— Start of AVAILABLE RECORDS —
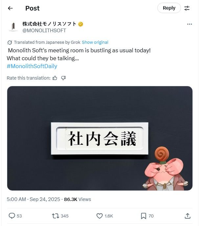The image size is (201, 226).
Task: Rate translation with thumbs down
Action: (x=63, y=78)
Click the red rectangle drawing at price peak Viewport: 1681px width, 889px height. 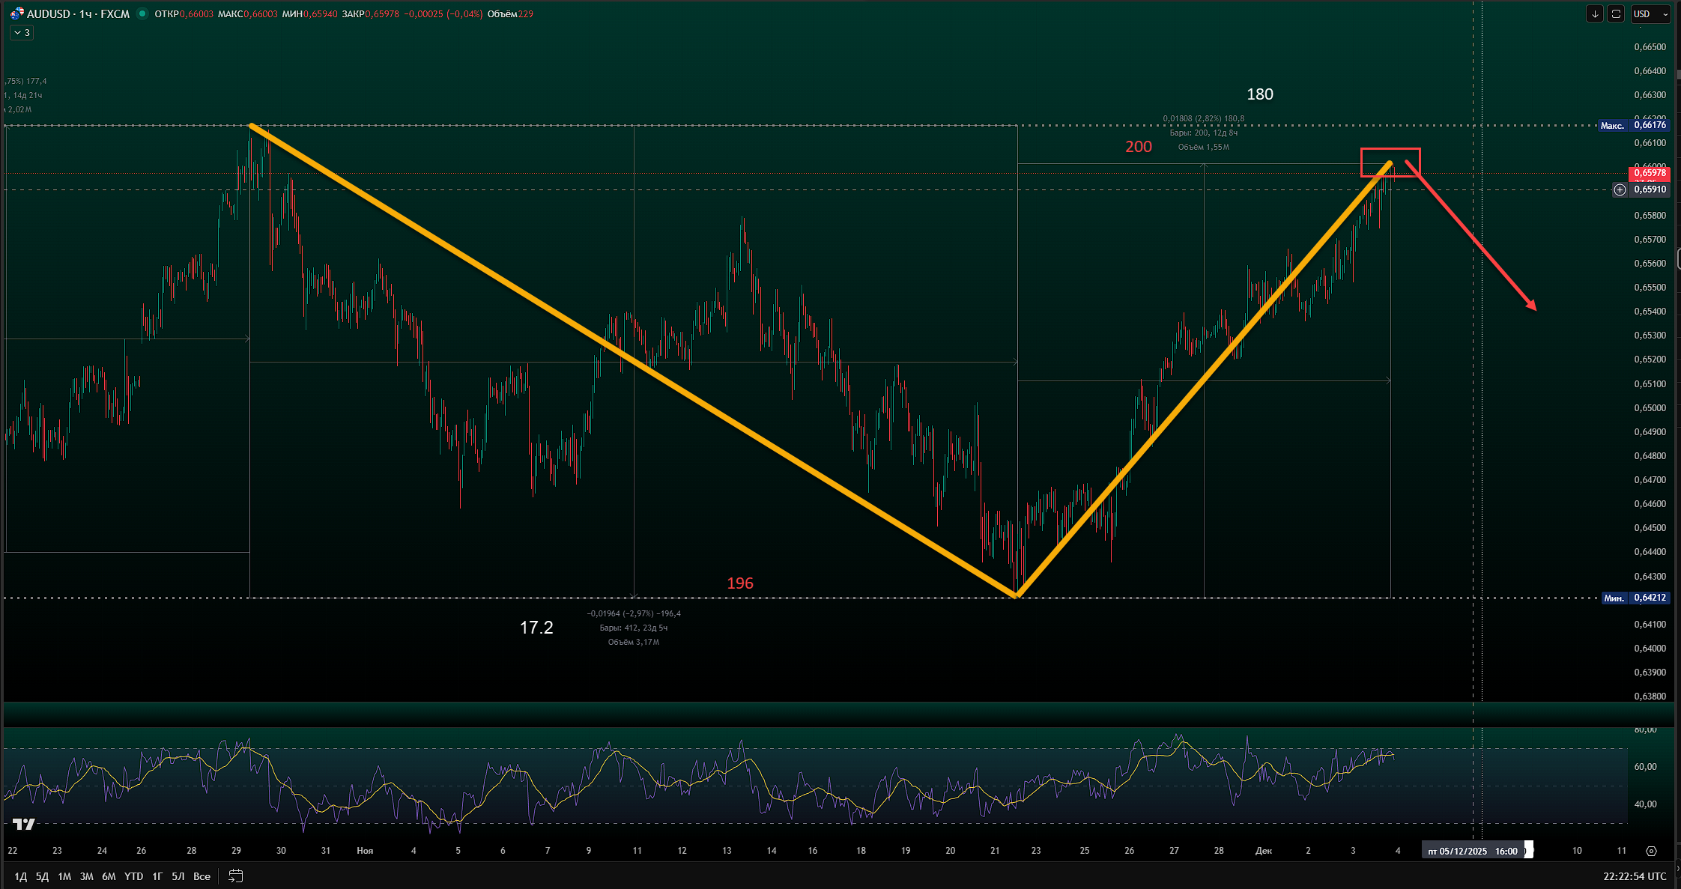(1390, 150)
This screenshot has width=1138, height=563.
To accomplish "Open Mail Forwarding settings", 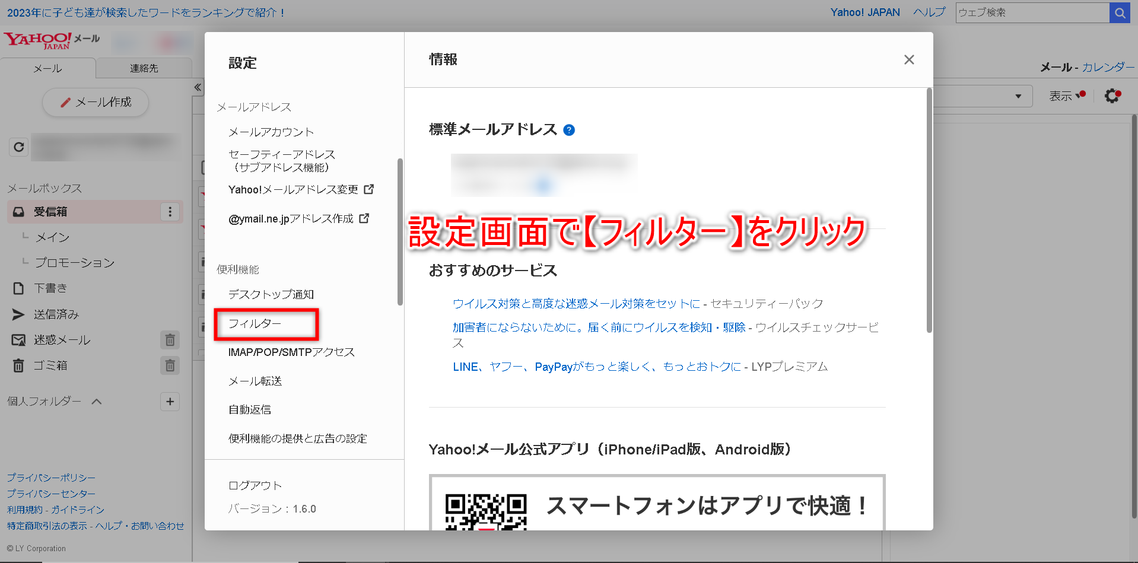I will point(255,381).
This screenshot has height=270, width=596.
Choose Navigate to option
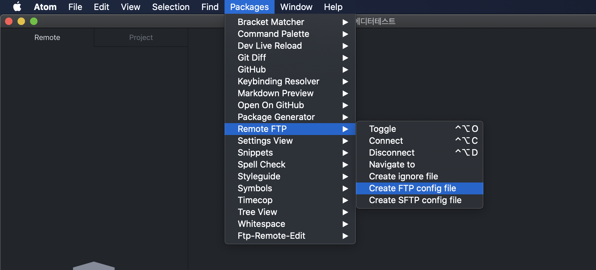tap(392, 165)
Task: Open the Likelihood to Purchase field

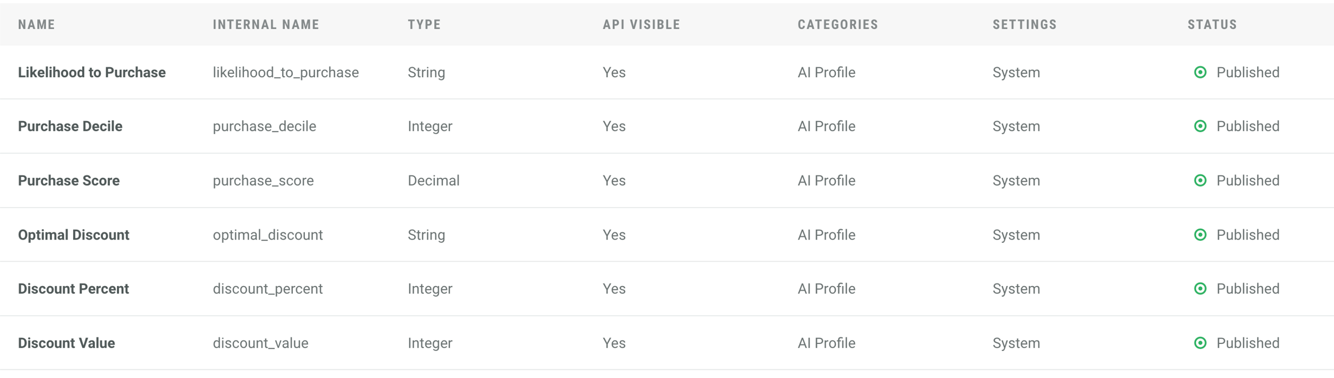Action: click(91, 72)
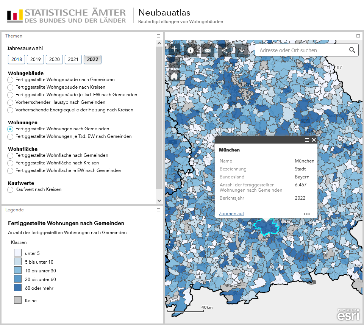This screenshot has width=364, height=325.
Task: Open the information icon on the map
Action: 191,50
— End of AVAILABLE RECORDS —
— Start of AVAILABLE RECORDS —
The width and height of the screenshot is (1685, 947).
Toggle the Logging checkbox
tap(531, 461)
— End of AVAILABLE RECORDS —
STATED TASK:
Format everything from the line containing "The width and" down to the line containing "tap(531, 461)" as a Markdown table with the columns Row and Line, one row per non-blank line.

WRITTEN RESPONSE:
| Row | Line |
|---|---|
| 1 | The width and height of the screenshot is (1685, 947). |
| 2 | Toggle the Logging checkbox |
| 3 | tap(531, 461) |